By Trish Foster, Senior Director, Gloria Cordes Larson Center for Women and Business at Bentley University
The gender confidence gap between men and women is real: compared to men, women are more deeply impacted by self-doubt. Numerous studies show that women experience unease regarding their career and job performance at a significantly greater rate than men. Women tend to apply for jobs only when they meet 100 percent of the qualifications while men feel confident to apply if they meet about 60 percent. Likewise, women have more trouble visualizing themselves as leaders than do men. And still more research suggests that women’s confidence wanes with experience while men’s grows.
But our confidence deficit is not the real news. The story that should matter for women is what erodes our confidence and, even more importantly, how we can fix it.
While certain biologic and societal factors can play a role in our confidence gap, the workplace takes the biggest toll and often includes factors we can’t control, like micro-inequities—those unintentional slights that include insensitive jokes, being talked over and ignored in meetings, receiving insufficient feedback in interviews or finding ourselves “mommy-tracked” after having children. Micro-inequities and more overt forms of workplace discrimination wear us down and erode our confidence over time.

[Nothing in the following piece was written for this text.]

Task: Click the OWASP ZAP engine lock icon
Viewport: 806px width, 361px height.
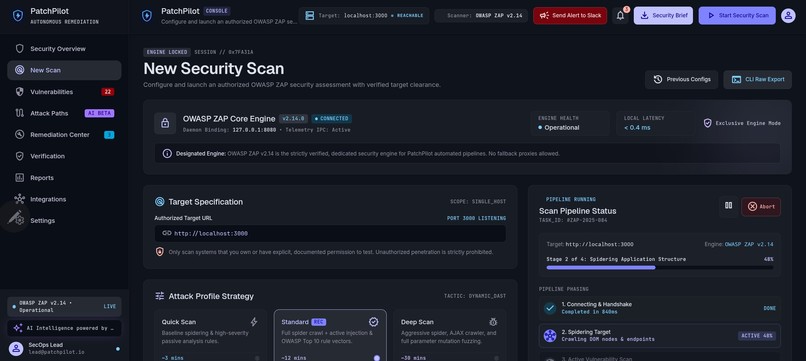Action: 165,123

Why does this matter? Because a lack of confidence can result in decreased workplace engagement and less productivity. And if this doesn’t convince you that you need to take a closer look at your own confidence, consider this: there is ample evidence that success correlates just as closely with confidence as it does with competence. Would any career-focused woman or man want to fall behind someone who is less competent yet winning the race due to greater confidence?
Our workplaces need to address the fundamental inequities that impact women’s confidence, yet we also need to empower ourselves. Here are five empowering, effective approaches that can increase your confidence and enhance your ability to succeed and thrive in your career.

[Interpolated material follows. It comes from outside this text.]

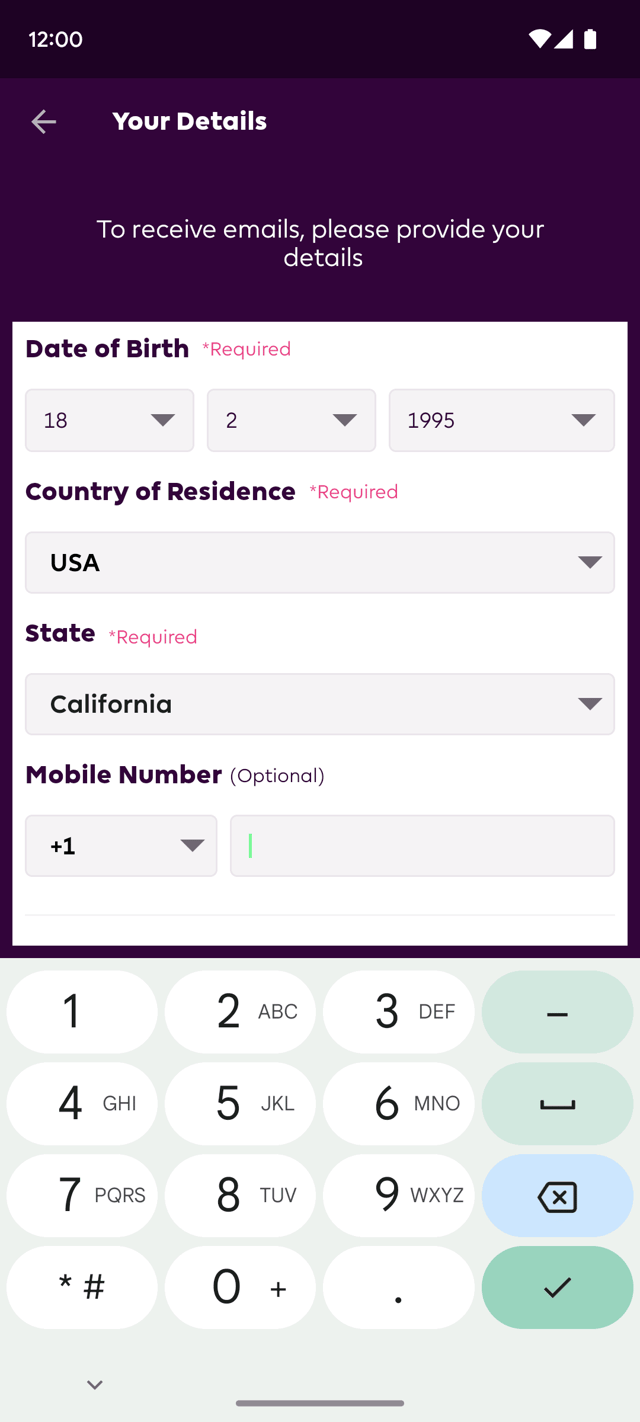The height and width of the screenshot is (1422, 640).
Task: Tap the battery status icon
Action: 590,39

1. Harness the power of mentorship, sponsorship and networks.
An abundance of research demonstrates the significant impact of these powerful relationships on job satisfaction and career success. In fact, about 80 percent of jobs are filled via word of mouth.
2. Advocate for yourself and others by calling out bias when you see it and amplifying for other women.
If you are in a meeting and a woman makes a key point, repeat it and give her recognition. If she is “manterrupted,” speak up for her. And if you are sidelined by “mansplaining,” be ready with a reply like, “George, I appreciate your thoughts, and I’ve got this.”
3. Help dispel outmoded notions that competent women are cold or that they don’t support other women.
When a woman acts or speaks in an assertive manner, check your own thinking on how you would judge her if she were a man. Ask yourself whether a woman who seems unsupportive is any different than some men who aren’t supportive. Are you casting her behavior as a gender issue, and would you do the same with a man?
4. Overcome the “double bind” you find yourself in, on your road to leadership.
When you strongly assert yourself, people don’t like you but think you’re effective, yet when you pull back, coworkers like you but view you as a less effective leader. This dilemma is a direct challenge to women’s leadership. Social psychologist Heidi Grant Halvorson identifies four personal qualities—fairness, honesty, loyalty, and high principles—that demonstrate good intention and help women conquer unfair leadership stereotypes. If you can embrace and demonstrate these qualities, you will likely sidestep the double bind.
5. Act with confidence.
Courageous action, executive presence and a positive attitude boost self-confidence, so consider reframing moments of nervousness as excitement, looking people in the eye and speaking strongly. Get comfortable with being uncomfortable, ask questions, accept coaching and when you don’t have an answer to a question, fearlessly state, “I don’t know but I can find out.”